Directions for this task: Show all the lines in the data below that include the word "computer".
*** Opening of Information supplied ***
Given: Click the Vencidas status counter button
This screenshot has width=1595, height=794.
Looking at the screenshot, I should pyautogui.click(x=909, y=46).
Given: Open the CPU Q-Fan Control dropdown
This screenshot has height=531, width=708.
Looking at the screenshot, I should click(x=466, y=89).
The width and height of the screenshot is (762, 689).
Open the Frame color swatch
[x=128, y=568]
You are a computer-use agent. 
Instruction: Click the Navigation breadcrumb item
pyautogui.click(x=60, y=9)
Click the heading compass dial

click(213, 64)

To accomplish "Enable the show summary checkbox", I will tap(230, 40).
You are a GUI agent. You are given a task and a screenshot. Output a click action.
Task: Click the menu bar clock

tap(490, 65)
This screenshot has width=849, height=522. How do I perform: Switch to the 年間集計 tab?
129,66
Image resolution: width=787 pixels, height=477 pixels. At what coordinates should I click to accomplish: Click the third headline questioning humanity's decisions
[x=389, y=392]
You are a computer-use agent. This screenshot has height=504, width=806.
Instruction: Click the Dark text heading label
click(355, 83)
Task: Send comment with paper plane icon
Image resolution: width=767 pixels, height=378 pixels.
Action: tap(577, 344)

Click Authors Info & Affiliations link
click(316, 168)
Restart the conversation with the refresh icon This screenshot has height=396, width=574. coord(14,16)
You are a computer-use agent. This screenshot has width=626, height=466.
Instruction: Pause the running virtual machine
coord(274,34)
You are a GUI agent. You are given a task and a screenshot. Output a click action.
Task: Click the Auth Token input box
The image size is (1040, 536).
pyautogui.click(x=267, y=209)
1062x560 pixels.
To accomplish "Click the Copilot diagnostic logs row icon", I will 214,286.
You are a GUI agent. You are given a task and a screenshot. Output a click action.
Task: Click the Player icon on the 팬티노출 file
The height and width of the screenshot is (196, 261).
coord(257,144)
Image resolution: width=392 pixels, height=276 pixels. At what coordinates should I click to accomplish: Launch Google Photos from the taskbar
*** Close of Information supplied ***
Output of the exercise:
You are a computer-use agent. 
You are a computer-use agent. This screenshot has height=504, width=806.
You are a computer-use agent. This screenshot has width=626, height=466.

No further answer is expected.